[Stored listing]
+++
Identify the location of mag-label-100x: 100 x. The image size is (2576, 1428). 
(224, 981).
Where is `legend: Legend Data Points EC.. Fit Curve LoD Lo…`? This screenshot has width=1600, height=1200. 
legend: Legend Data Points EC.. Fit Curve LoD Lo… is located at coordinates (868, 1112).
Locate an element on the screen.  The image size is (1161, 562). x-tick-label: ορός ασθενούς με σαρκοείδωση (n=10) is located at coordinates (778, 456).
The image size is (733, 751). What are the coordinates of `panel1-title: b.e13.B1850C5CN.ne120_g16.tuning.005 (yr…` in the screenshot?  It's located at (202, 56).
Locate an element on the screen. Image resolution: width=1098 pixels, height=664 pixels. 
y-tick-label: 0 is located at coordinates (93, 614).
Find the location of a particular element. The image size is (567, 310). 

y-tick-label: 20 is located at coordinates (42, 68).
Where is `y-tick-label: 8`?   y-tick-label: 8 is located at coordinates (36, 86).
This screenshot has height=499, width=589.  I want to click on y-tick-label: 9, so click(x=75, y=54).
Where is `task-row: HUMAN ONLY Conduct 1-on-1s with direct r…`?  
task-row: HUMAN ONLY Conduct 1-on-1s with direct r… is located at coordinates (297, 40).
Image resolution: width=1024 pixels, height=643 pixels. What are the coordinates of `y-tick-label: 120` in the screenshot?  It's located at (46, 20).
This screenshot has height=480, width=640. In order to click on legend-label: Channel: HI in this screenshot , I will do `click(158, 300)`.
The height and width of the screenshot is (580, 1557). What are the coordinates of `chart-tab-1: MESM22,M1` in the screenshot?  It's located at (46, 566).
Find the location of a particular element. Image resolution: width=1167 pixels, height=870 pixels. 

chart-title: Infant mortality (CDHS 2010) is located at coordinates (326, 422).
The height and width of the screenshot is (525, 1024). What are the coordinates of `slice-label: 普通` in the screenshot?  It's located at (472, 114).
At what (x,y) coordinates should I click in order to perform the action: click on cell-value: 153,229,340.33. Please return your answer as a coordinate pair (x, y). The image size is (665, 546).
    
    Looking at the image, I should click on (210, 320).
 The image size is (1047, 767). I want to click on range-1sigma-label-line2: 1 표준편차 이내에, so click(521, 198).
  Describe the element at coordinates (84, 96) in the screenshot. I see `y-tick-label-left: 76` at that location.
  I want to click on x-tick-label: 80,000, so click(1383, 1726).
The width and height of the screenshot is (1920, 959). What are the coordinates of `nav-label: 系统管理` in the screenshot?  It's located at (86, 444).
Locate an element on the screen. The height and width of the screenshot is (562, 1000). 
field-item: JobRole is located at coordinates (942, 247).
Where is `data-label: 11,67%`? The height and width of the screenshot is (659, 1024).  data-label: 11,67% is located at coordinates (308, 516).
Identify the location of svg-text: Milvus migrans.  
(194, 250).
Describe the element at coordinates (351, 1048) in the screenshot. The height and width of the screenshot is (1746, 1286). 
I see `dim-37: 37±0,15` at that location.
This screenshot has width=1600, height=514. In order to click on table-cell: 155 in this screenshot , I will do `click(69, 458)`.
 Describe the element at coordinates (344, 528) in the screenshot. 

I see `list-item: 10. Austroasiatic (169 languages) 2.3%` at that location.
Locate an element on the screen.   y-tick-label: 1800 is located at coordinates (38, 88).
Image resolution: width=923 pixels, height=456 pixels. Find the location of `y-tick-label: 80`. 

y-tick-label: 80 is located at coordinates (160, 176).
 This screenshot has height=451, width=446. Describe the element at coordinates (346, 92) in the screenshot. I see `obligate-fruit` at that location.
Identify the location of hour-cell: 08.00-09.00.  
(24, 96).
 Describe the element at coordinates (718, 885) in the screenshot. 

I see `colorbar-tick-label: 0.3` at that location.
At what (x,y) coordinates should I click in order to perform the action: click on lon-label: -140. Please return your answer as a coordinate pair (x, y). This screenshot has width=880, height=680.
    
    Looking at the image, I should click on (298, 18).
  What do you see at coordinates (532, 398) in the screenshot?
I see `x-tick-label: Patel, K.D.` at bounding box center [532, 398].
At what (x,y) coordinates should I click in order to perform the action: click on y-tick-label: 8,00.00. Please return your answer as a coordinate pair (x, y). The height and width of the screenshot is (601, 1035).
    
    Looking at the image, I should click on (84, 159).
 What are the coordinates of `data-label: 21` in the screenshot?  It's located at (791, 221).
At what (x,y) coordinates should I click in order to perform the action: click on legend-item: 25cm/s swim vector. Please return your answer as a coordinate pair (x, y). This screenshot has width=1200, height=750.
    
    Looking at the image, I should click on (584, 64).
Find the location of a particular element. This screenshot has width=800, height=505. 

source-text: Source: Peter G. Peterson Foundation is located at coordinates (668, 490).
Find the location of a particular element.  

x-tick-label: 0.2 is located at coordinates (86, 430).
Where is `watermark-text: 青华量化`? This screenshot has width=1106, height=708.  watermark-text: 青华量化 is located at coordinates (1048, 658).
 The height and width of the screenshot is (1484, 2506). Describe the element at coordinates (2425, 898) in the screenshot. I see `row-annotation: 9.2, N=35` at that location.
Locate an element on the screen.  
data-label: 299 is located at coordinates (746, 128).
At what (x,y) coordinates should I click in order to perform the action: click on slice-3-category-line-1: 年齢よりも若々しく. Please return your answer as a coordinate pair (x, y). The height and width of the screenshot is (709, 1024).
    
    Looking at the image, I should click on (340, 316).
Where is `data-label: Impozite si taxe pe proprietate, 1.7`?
+++
ABOUT THIS EXERCISE ▸ Please render the listing above as a numbered list, leaving out the blank lines.

RESULT BELOW ▸
1. Identify the location of mag-label-100x: 100 x. The image size is (2576, 1428). 
2. (224, 981).
3. Where is `legend: Legend Data Points EC.. Fit Curve LoD Lo…`? This screenshot has width=1600, height=1200. 
4. legend: Legend Data Points EC.. Fit Curve LoD Lo… is located at coordinates (868, 1112).
5. Locate an element on the screen.  The image size is (1161, 562). x-tick-label: ορός ασθενούς με σαρκοείδωση (n=10) is located at coordinates (778, 456).
6. The image size is (733, 751). What are the coordinates of `panel1-title: b.e13.B1850C5CN.ne120_g16.tuning.005 (yr…` in the screenshot?  It's located at (202, 56).
7. Locate an element on the screen. Image resolution: width=1098 pixels, height=664 pixels. 
8. y-tick-label: 0 is located at coordinates (93, 614).
9. Find the location of a particular element. The image size is (567, 310). 
10. y-tick-label: 20 is located at coordinates (42, 68).
11. Where is `y-tick-label: 8`?   y-tick-label: 8 is located at coordinates (36, 86).
12. This screenshot has height=499, width=589.  I want to click on y-tick-label: 9, so click(x=75, y=54).
13. Where is `task-row: HUMAN ONLY Conduct 1-on-1s with direct r…`?  
14. task-row: HUMAN ONLY Conduct 1-on-1s with direct r… is located at coordinates (297, 40).
15. Image resolution: width=1024 pixels, height=643 pixels. What are the coordinates of `y-tick-label: 120` in the screenshot?  It's located at (46, 20).
16. This screenshot has height=480, width=640. In order to click on legend-label: Channel: HI in this screenshot , I will do `click(158, 300)`.
17. The height and width of the screenshot is (580, 1557). What are the coordinates of `chart-tab-1: MESM22,M1` in the screenshot?  It's located at (46, 566).
18. Find the location of a particular element. Image resolution: width=1167 pixels, height=870 pixels. 
19. chart-title: Infant mortality (CDHS 2010) is located at coordinates (326, 422).
20. The height and width of the screenshot is (525, 1024). What are the coordinates of `slice-label: 普通` in the screenshot?  It's located at (472, 114).
21. At what (x,y) coordinates should I click in order to perform the action: click on cell-value: 153,229,340.33. Please return your answer as a coordinate pair (x, y). The image size is (665, 546).
22.     Looking at the image, I should click on (210, 320).
23.  The image size is (1047, 767). I want to click on range-1sigma-label-line2: 1 표준편차 이내에, so click(521, 198).
24.   Describe the element at coordinates (84, 96) in the screenshot. I see `y-tick-label-left: 76` at that location.
25.   I want to click on x-tick-label: 80,000, so click(1383, 1726).
26. The width and height of the screenshot is (1920, 959). What are the coordinates of `nav-label: 系统管理` in the screenshot?  It's located at (86, 444).
27. Locate an element on the screen. The height and width of the screenshot is (562, 1000). 
28. field-item: JobRole is located at coordinates (942, 247).
29. Where is `data-label: 11,67%`? The height and width of the screenshot is (659, 1024).  data-label: 11,67% is located at coordinates (308, 516).
30. Identify the location of svg-text: Milvus migrans.  
31. (194, 250).
32. Describe the element at coordinates (351, 1048) in the screenshot. The height and width of the screenshot is (1746, 1286). 
33. I see `dim-37: 37±0,15` at that location.
34. This screenshot has width=1600, height=514. In order to click on table-cell: 155 in this screenshot , I will do `click(69, 458)`.
35.  Describe the element at coordinates (344, 528) in the screenshot. 
36. I see `list-item: 10. Austroasiatic (169 languages) 2.3%` at that location.
37. Locate an element on the screen.   y-tick-label: 1800 is located at coordinates (38, 88).
38. Image resolution: width=923 pixels, height=456 pixels. Find the location of `y-tick-label: 80`. 
39. y-tick-label: 80 is located at coordinates (160, 176).
40.  This screenshot has height=451, width=446. Describe the element at coordinates (346, 92) in the screenshot. I see `obligate-fruit` at that location.
41. Identify the location of hour-cell: 08.00-09.00.  
42. (24, 96).
43.  Describe the element at coordinates (718, 885) in the screenshot. 
44. I see `colorbar-tick-label: 0.3` at that location.
45. At what (x,y) coordinates should I click in order to perform the action: click on lon-label: -140. Please return your answer as a coordinate pair (x, y). This screenshot has width=880, height=680.
46.     Looking at the image, I should click on (298, 18).
47.   What do you see at coordinates (532, 398) in the screenshot?
48. I see `x-tick-label: Patel, K.D.` at bounding box center [532, 398].
49. At what (x,y) coordinates should I click in order to perform the action: click on y-tick-label: 8,00.00. Please return your answer as a coordinate pair (x, y). The height and width of the screenshot is (601, 1035).
50.     Looking at the image, I should click on (84, 159).
51.  What are the coordinates of `data-label: 21` in the screenshot?  It's located at (791, 221).
52. At what (x,y) coordinates should I click in order to perform the action: click on legend-item: 25cm/s swim vector. Please return your answer as a coordinate pair (x, y). This screenshot has width=1200, height=750.
53.     Looking at the image, I should click on (584, 64).
54. Find the location of a particular element. This screenshot has width=800, height=505. 
55. source-text: Source: Peter G. Peterson Foundation is located at coordinates (668, 490).
56. Find the location of a particular element.  
57. x-tick-label: 0.2 is located at coordinates (86, 430).
58. Where is `watermark-text: 青华量化`? This screenshot has width=1106, height=708.  watermark-text: 青华量化 is located at coordinates (1048, 658).
59.  The height and width of the screenshot is (1484, 2506). Describe the element at coordinates (2425, 898) in the screenshot. I see `row-annotation: 9.2, N=35` at that location.
60. Locate an element on the screen.  
61. data-label: 299 is located at coordinates (746, 128).
62. At what (x,y) coordinates should I click in order to perform the action: click on slice-3-category-line-1: 年齢よりも若々しく. Please return your answer as a coordinate pair (x, y). The height and width of the screenshot is (709, 1024).
63.     Looking at the image, I should click on (340, 316).
64. Where is `data-label: Impozite si taxe pe proprietate, 1.7`?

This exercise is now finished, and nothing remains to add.